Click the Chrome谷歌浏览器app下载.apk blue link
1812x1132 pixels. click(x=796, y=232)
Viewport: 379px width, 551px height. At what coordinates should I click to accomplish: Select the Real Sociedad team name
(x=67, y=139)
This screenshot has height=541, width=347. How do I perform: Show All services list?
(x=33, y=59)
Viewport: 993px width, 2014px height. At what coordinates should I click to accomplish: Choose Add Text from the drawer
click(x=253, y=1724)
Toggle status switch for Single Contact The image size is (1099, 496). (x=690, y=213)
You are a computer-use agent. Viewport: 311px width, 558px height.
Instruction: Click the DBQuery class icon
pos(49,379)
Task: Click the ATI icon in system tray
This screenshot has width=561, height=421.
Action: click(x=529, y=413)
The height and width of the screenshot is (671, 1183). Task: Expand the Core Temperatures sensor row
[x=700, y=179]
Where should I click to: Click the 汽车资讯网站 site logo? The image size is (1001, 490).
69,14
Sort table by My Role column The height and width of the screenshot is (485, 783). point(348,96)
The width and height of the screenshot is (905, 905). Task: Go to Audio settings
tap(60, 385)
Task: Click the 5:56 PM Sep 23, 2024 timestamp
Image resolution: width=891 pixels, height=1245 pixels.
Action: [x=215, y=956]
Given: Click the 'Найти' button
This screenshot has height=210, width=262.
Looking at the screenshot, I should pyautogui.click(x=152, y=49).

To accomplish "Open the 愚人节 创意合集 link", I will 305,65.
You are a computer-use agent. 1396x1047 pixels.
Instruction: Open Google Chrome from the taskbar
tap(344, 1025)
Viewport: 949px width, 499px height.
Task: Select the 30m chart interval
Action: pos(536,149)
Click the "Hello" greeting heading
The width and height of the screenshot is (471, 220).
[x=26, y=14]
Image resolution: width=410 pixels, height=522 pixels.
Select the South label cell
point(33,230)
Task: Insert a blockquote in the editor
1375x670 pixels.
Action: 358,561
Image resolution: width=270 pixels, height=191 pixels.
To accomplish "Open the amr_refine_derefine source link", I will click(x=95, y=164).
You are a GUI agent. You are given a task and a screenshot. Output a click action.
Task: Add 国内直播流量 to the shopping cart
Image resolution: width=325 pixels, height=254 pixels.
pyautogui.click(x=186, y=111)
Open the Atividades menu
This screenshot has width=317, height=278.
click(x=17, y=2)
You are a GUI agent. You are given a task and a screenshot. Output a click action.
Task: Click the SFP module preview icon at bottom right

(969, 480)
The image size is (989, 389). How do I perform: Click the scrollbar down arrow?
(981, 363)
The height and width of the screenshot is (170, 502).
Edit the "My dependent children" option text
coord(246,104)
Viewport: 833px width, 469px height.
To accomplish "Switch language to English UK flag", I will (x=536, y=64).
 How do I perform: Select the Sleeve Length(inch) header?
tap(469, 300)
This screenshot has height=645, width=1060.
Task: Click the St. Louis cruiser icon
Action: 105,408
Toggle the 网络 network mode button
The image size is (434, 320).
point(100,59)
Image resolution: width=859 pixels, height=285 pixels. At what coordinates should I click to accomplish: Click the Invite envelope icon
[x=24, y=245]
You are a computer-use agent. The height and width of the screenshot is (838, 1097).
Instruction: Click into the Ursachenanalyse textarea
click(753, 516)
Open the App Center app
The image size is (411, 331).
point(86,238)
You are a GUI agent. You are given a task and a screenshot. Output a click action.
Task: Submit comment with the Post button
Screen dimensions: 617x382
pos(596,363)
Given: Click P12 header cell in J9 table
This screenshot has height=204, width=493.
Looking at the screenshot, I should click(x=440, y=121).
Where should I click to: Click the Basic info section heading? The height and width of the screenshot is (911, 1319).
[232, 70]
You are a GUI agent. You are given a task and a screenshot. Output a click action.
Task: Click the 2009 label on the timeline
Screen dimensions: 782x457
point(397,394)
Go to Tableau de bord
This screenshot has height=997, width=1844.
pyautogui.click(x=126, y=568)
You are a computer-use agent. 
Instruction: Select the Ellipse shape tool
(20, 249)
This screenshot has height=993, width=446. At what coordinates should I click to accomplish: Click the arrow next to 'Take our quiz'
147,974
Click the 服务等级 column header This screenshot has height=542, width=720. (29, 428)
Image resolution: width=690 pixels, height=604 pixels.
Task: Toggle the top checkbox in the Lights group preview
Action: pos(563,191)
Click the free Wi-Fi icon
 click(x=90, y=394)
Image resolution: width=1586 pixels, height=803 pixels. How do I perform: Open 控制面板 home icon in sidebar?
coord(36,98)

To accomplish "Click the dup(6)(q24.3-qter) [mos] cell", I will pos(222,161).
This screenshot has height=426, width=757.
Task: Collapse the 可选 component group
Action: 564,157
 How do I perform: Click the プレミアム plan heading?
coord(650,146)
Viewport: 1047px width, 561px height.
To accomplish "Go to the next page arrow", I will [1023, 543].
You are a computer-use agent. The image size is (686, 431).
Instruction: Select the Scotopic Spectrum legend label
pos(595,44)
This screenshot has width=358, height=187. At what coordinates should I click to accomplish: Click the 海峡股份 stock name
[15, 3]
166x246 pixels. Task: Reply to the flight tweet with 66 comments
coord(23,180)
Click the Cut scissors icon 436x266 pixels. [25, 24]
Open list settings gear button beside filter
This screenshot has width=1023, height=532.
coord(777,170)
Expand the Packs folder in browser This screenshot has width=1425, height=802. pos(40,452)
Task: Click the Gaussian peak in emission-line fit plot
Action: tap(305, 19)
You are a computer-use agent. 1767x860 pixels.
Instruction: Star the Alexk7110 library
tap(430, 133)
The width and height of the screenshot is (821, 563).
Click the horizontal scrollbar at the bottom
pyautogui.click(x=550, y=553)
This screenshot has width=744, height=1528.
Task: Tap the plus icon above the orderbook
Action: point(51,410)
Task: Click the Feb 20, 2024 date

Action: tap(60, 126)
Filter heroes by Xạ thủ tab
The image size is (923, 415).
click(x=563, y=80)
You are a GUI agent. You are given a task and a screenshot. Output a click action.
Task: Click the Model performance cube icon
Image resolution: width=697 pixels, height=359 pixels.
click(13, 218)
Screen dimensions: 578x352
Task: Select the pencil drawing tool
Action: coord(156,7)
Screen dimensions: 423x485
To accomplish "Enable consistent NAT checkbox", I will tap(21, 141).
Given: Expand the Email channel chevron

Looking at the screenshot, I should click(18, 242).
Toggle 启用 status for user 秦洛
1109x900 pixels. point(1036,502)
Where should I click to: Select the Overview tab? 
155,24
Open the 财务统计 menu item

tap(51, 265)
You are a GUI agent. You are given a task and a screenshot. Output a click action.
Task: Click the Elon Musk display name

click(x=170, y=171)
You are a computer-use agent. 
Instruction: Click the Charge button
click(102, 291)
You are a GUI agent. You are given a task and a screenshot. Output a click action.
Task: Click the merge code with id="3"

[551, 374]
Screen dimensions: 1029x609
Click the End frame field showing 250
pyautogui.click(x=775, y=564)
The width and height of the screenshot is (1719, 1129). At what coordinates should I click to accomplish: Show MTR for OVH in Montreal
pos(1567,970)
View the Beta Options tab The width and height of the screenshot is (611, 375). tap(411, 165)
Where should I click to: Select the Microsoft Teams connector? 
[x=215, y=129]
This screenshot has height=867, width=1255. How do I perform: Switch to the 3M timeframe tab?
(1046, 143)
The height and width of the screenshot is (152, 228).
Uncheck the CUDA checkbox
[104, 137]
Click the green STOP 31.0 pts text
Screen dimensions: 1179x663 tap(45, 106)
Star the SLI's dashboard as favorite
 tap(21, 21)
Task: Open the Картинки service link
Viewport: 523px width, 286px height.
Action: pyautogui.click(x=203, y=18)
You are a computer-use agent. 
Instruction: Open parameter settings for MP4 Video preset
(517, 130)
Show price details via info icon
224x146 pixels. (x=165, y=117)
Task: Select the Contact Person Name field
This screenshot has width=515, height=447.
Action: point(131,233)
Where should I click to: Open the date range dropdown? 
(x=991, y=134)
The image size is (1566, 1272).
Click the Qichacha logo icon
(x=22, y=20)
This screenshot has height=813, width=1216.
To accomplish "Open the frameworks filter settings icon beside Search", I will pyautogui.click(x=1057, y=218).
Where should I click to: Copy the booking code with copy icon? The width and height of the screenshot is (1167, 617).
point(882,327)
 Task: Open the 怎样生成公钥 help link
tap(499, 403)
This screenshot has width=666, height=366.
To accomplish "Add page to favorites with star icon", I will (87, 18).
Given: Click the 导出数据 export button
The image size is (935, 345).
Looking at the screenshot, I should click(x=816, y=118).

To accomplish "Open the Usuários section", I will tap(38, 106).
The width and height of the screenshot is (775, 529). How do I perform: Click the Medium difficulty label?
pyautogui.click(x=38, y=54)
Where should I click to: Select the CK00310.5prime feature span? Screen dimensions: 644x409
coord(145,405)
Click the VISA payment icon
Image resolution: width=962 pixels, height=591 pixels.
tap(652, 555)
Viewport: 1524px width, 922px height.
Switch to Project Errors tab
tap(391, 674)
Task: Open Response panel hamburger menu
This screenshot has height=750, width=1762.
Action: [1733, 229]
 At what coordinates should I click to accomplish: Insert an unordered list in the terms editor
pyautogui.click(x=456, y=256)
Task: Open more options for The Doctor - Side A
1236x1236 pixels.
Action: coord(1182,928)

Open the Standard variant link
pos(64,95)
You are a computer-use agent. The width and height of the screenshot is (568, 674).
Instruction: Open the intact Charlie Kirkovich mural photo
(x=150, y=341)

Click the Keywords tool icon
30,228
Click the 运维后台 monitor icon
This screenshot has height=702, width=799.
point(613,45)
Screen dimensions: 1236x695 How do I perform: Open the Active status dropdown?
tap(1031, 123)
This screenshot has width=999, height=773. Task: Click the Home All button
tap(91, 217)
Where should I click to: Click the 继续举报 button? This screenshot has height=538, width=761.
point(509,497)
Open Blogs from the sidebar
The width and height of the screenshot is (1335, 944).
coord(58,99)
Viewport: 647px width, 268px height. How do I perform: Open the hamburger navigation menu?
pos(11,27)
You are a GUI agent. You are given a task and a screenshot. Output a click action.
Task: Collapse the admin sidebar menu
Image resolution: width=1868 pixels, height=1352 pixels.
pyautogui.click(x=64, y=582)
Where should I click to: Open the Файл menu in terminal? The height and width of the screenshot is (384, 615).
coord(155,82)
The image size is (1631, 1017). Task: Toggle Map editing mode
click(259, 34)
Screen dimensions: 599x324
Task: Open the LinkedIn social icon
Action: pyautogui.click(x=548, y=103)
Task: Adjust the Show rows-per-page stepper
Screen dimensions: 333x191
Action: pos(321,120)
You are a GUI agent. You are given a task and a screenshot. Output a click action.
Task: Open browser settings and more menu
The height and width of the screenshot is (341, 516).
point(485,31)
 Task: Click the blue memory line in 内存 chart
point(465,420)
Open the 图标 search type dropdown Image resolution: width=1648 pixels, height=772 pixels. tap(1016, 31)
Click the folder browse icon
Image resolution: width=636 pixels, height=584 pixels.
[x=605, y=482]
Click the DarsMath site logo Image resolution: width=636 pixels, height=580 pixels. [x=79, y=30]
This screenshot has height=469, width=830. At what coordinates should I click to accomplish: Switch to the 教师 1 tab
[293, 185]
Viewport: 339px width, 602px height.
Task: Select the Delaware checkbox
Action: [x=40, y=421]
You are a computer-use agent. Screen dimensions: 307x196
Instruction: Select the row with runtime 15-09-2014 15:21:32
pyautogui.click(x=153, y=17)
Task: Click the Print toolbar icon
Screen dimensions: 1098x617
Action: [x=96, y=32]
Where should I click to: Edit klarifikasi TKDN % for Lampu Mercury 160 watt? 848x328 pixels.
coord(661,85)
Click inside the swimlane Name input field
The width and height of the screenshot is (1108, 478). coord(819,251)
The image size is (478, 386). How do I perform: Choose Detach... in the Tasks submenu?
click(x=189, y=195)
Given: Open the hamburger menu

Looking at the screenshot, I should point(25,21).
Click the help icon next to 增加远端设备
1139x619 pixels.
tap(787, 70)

WHAT THIS TASK INVOLVES: Please copy out the entries word for word, everything from the line containing "Sort table by" down to the line containing "Action: pos(536,149)", including both of those lines.

THE RESULT:
Sort table by My Role column The height and width of the screenshot is (485, 783). point(348,96)
The width and height of the screenshot is (905, 905). Task: Go to Audio settings
tap(60, 385)
Task: Click the 5:56 PM Sep 23, 2024 timestamp
Image resolution: width=891 pixels, height=1245 pixels.
Action: [x=215, y=956]
Given: Click the 'Найти' button
This screenshot has height=210, width=262.
Looking at the screenshot, I should pyautogui.click(x=152, y=49).

To accomplish "Open the 愚人节 创意合集 link", I will 305,65.
You are a computer-use agent. 1396x1047 pixels.
Instruction: Open Google Chrome from the taskbar
tap(344, 1025)
Viewport: 949px width, 499px height.
Task: Select the 30m chart interval
Action: pos(536,149)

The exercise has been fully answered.